(Stored entries)
================================

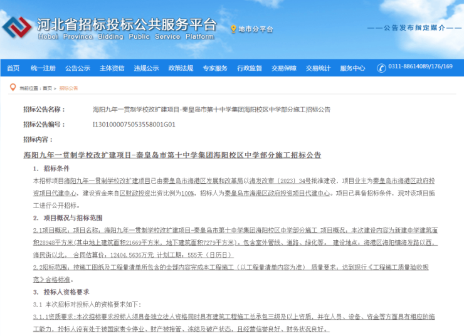Go to 首页 in the navigation bar
Image resolution: width=464 pixels, height=336 pixels.
pos(13,68)

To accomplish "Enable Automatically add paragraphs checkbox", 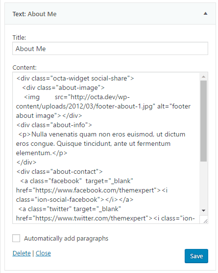I will tap(16, 238).
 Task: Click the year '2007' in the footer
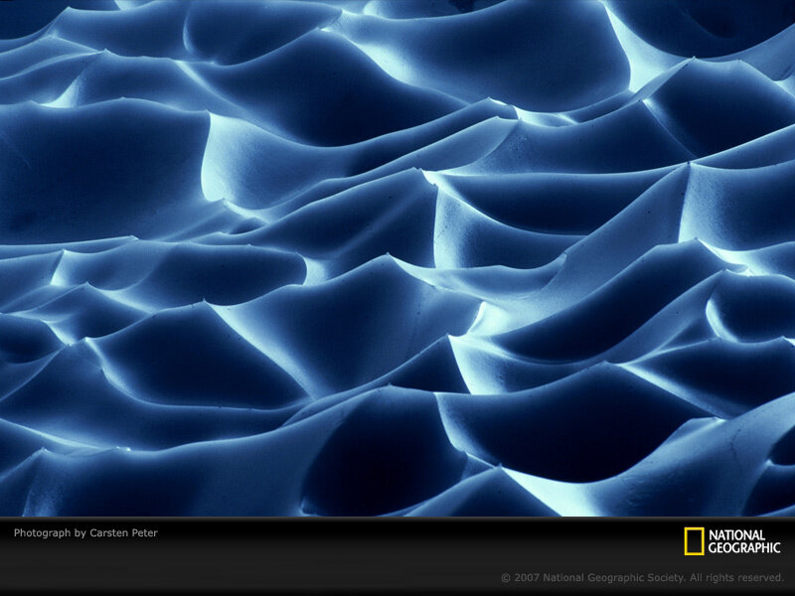527,577
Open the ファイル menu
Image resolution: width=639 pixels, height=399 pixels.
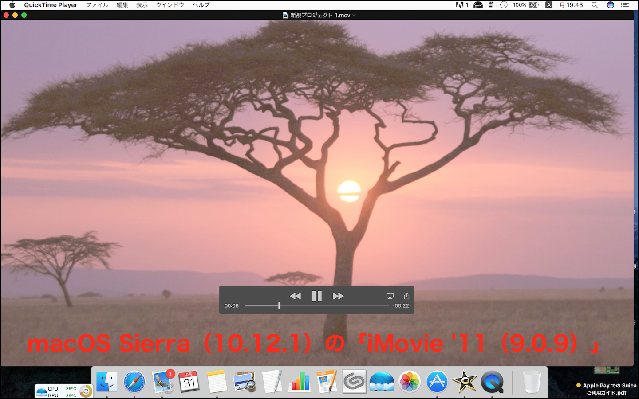[x=97, y=5]
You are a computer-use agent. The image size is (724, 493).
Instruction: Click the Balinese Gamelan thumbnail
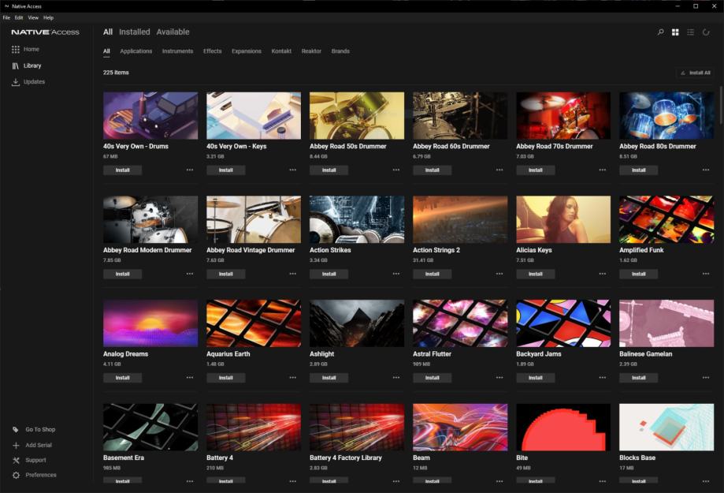click(666, 323)
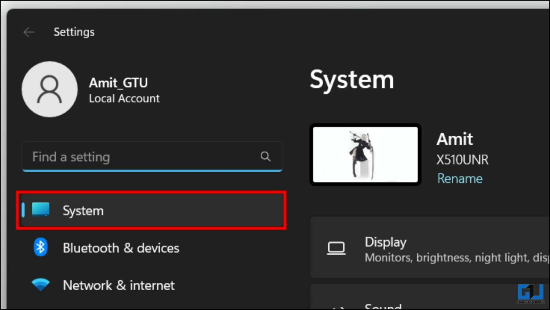550x310 pixels.
Task: Click the back arrow in Settings
Action: tap(29, 32)
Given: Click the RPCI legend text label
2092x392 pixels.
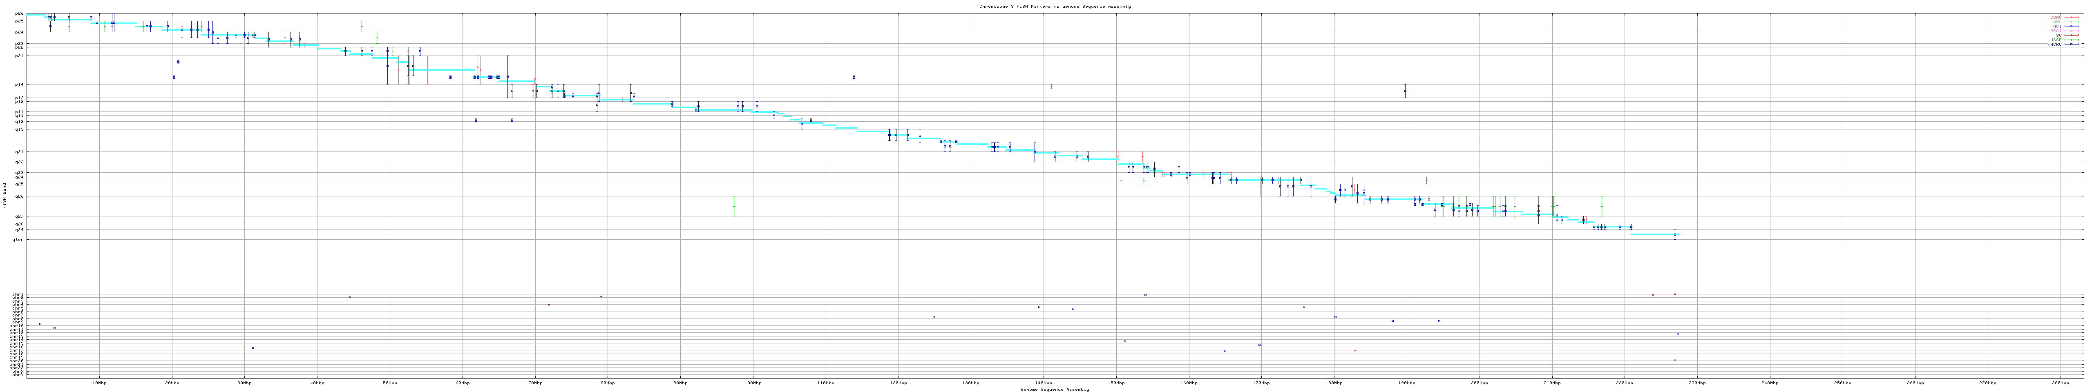Looking at the screenshot, I should click(x=2055, y=31).
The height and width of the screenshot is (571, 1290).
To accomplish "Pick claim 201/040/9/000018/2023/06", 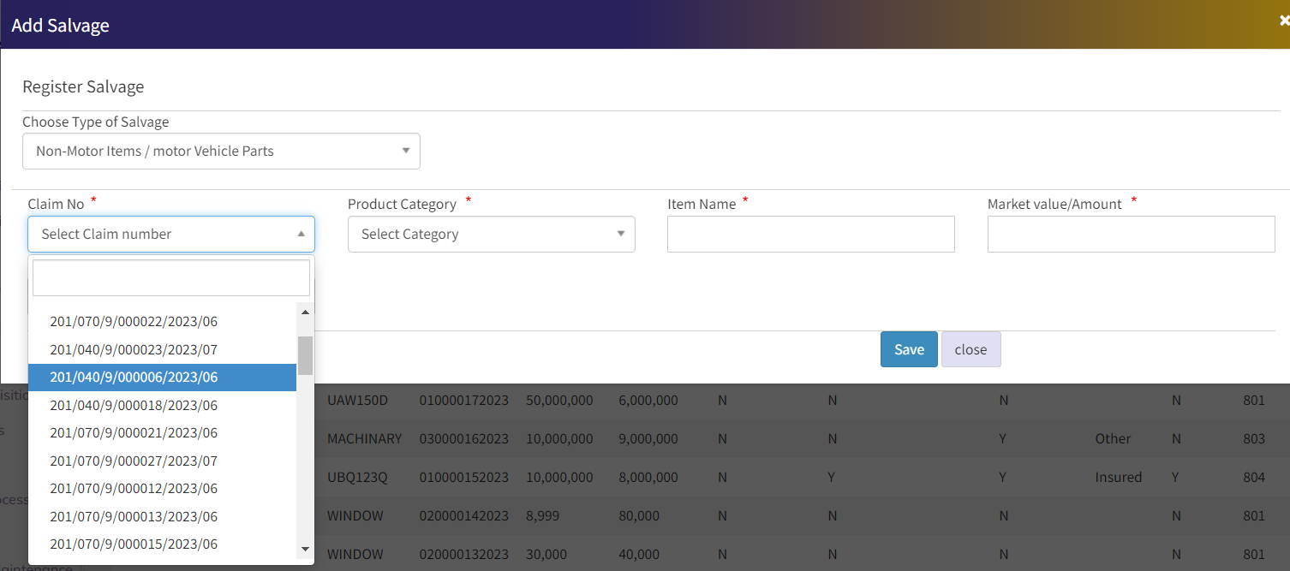I will [134, 405].
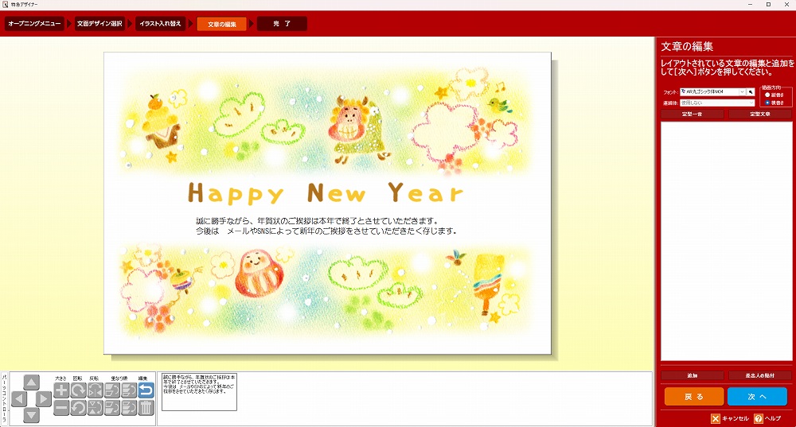The width and height of the screenshot is (796, 427).
Task: Rotate the part clockwise
Action: click(x=78, y=390)
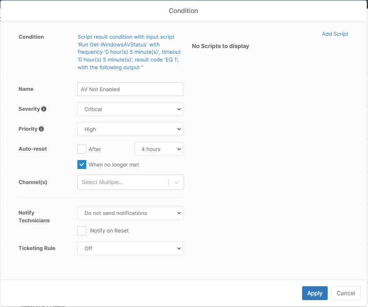Expand the Ticketing Rule dropdown set to Off
The height and width of the screenshot is (307, 368).
click(130, 248)

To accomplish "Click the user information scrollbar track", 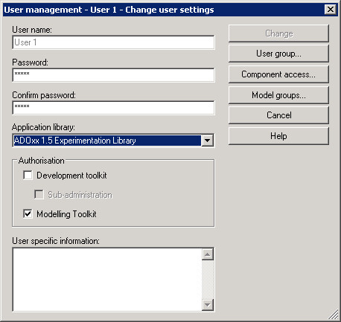I will (x=208, y=280).
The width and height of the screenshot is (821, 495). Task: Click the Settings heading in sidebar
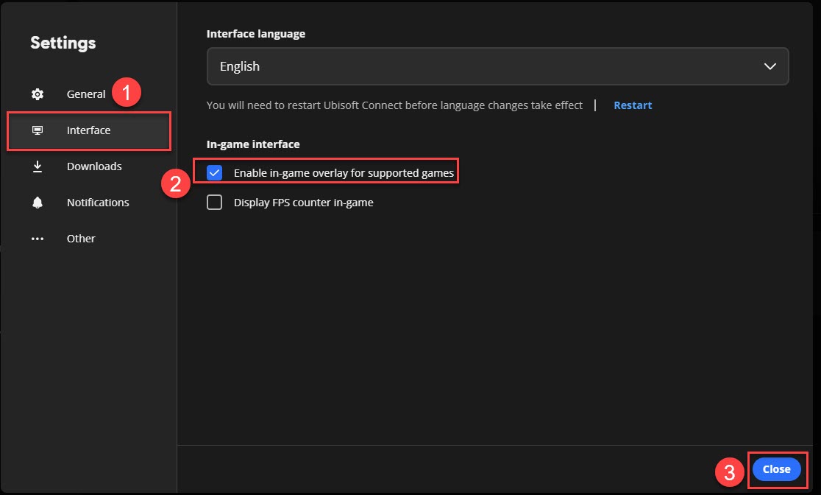pos(63,43)
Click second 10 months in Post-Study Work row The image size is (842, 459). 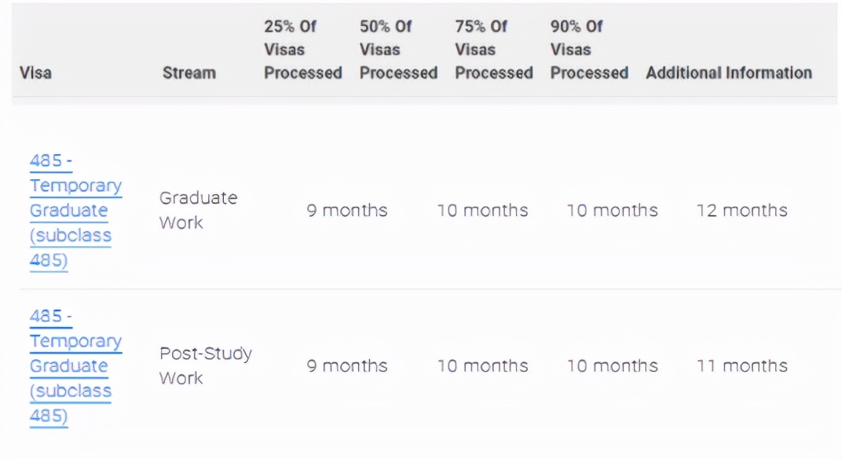click(612, 365)
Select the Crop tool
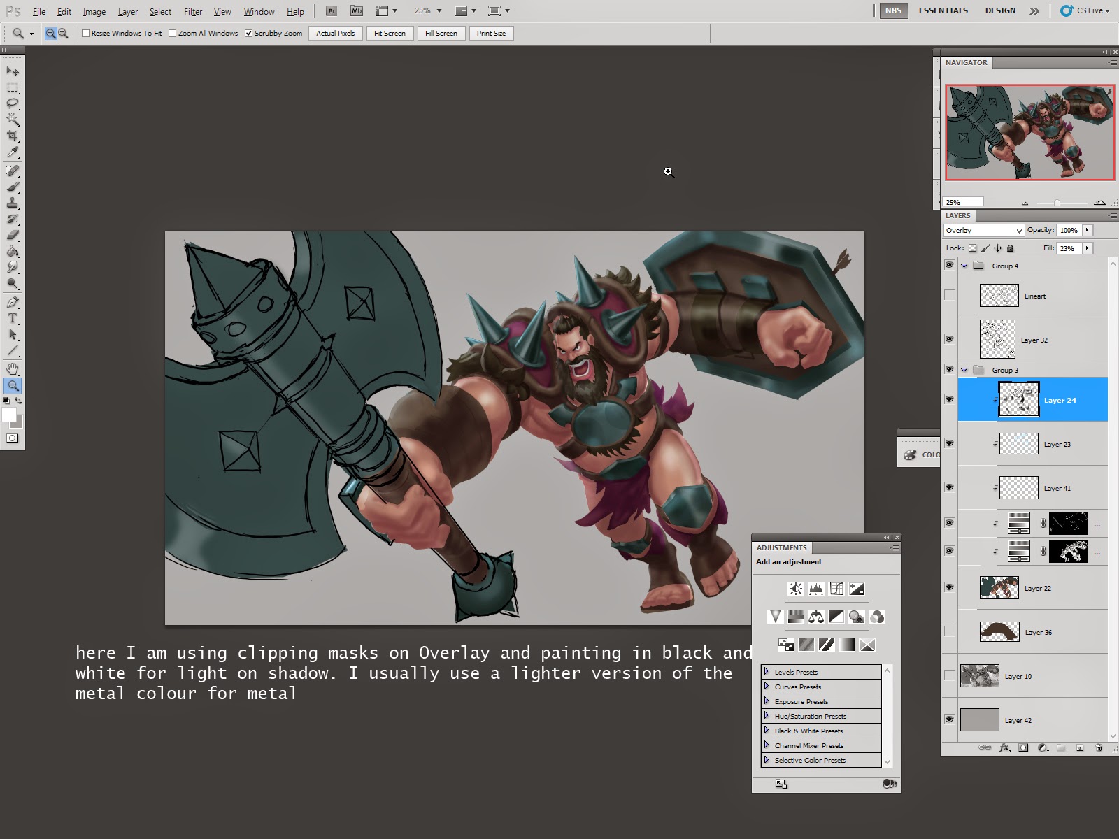Screen dimensions: 1119x839 click(x=13, y=136)
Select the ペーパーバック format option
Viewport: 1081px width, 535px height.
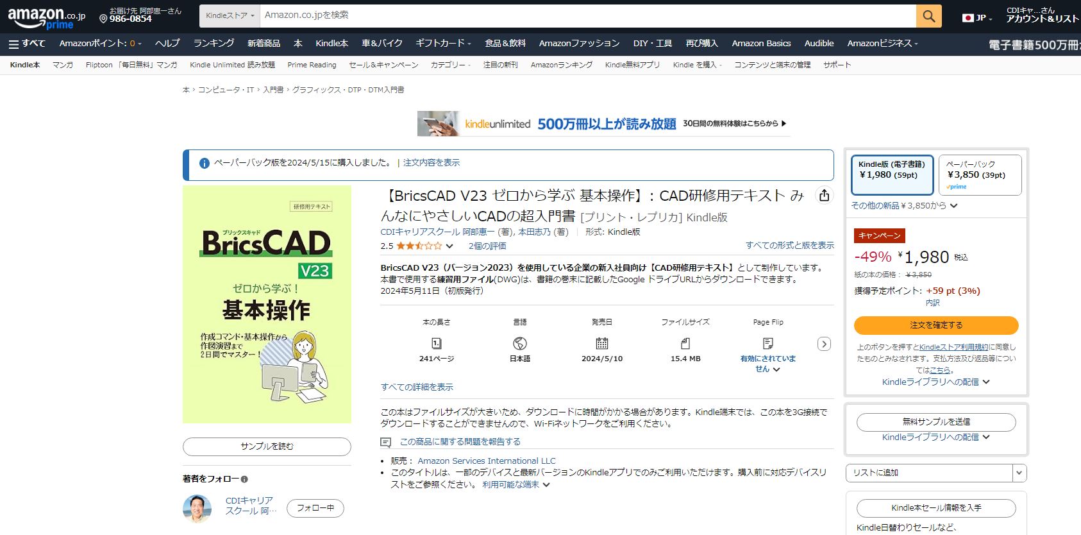[x=980, y=174]
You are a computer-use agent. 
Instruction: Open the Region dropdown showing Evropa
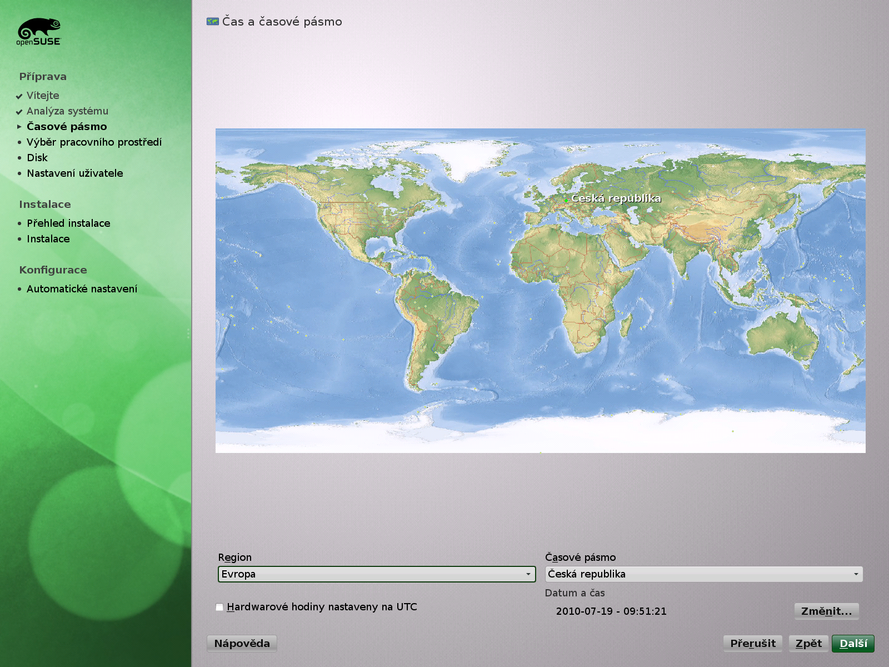coord(376,574)
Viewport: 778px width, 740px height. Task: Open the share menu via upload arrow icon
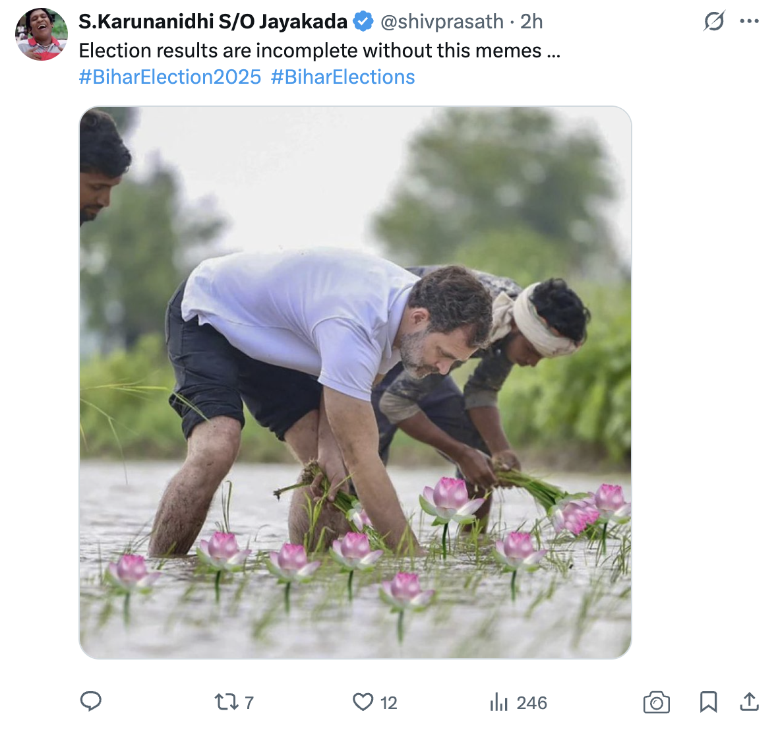(750, 702)
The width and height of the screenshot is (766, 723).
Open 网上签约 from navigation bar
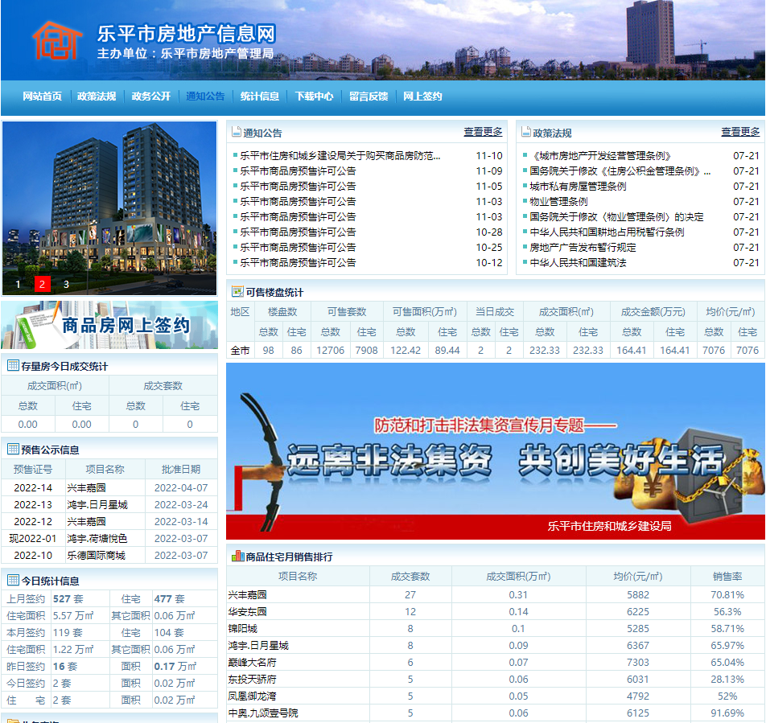(422, 97)
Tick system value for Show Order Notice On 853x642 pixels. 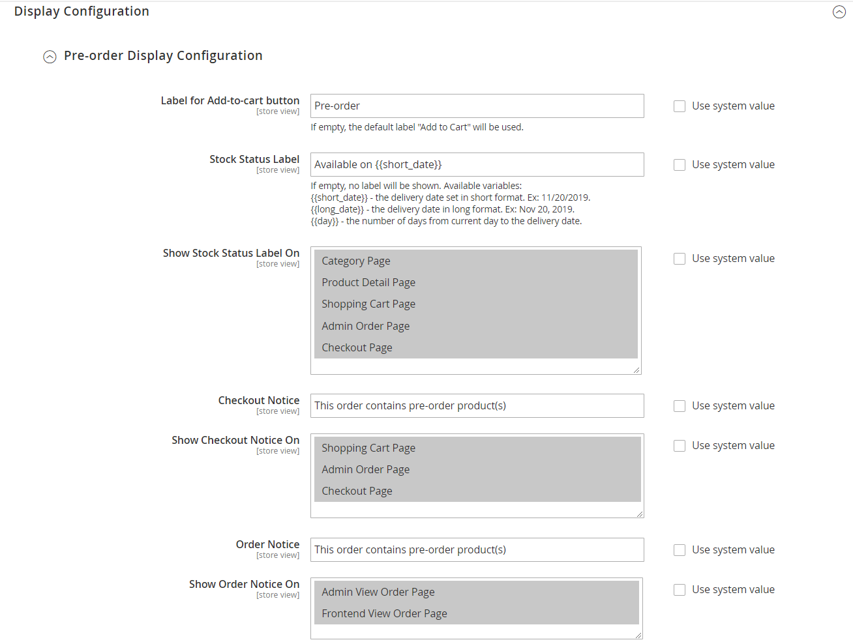coord(680,590)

================================

ACTIVITY –
Print from the line containing "You are a computer-use agent. The" through the line containing "The height and width of the screenshot is (571, 1290)." in the data above, exactly as the lines stand, and omit every picture.

RESPONSE TO THE TASK –
You are a computer-use agent. The image size is (724, 493).
Instruction: Click the Balinese Gamelan thumbnail
click(666, 323)
550x310 pixels.
Task: Click the back arrow in Settings
Action: tap(29, 32)
Given: Click the RPCI legend text label
2092x392 pixels.
Looking at the screenshot, I should click(x=2055, y=31).
The height and width of the screenshot is (571, 1290).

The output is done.